Final Report Abstract

SMC complexes are important architects of structural loops in interphase chromosomes. Higher eukaryotes have three different classes of these complexes: cohesin, condensin and Smc5/6, which all are ATPases that use hydrolysis for motor activity but differ in their molecular composition and in their biological role. This project focused on using single molecule experiments to study molecular aspects of the cohesin and Smc5/6 complexes. DNA curtains are a single molecule method to study protein-DNA interactions at the single molecule level in a high-throughput manner. In one subproject, this approach was used to study how ancillary factors to the cohesin complex like Pds5 or Scc2/4 affect the DNA binding of the complex and how these factors compete with others.
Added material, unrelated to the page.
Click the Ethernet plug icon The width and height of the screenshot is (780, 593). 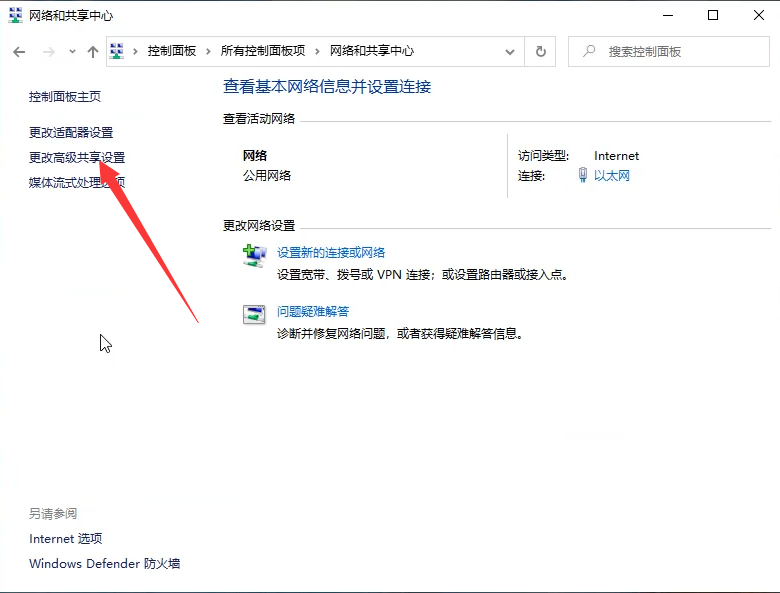(583, 175)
In another subproject, force unfolding by single molecule optical tweezers was used to characterize the mechanical stabilization of the ATP binding domain of the Psm3(Smc3) subunit of cohesin. With the same approach, experiments were conducted to test whether nucleotide binding in the ATP domain causes detectable shifts in the coiled-coil domain in a possible mechanism for motor activity. In a third subproject, variants of the Smc5/6 complex were studied to characterize their unique ability to regulate the complex’s motor activity or modify target proteins. The obtained results are important steps toward reconstituting the process of target protein modification in single molecule assays.